- [What the task requires]: In your output, repeat each entry exactly and include no pictures.

- [Data shown]:
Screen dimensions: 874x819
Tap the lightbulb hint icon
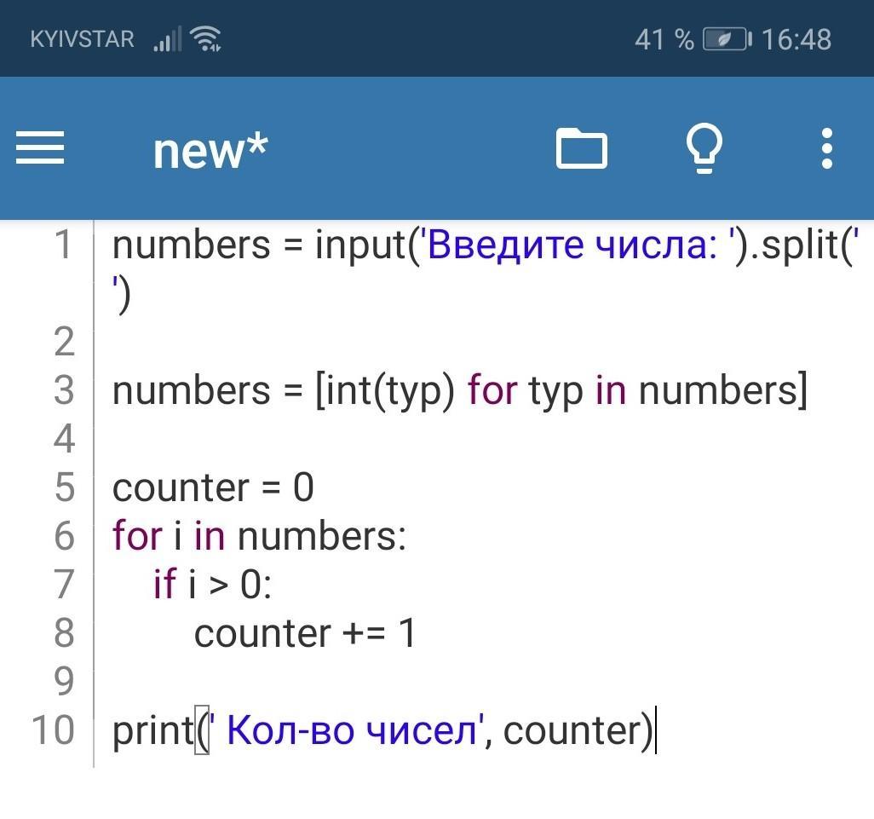[x=704, y=149]
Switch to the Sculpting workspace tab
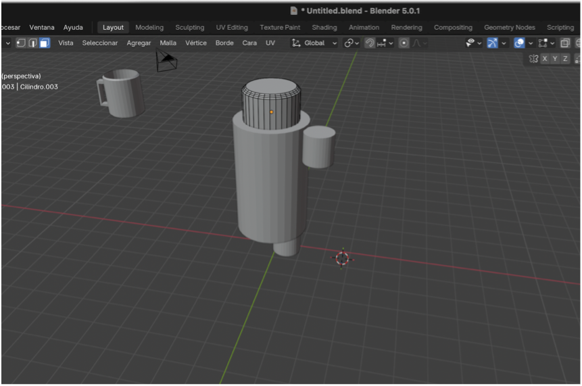 (189, 28)
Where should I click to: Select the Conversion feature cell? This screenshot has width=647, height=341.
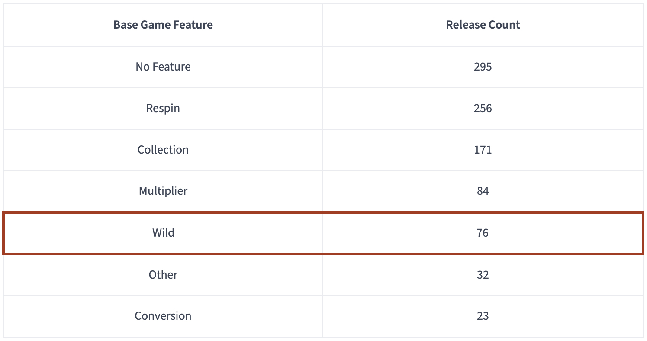tap(163, 316)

- [Answer to this task]:
Screen dimensions: 874x819
Tap the lightbulb hint icon
[x=704, y=149]
Switch to the Sculpting workspace tab
 (189, 28)
Where should I click to: Select the Conversion feature cell? This screenshot has width=647, height=341.
tap(163, 316)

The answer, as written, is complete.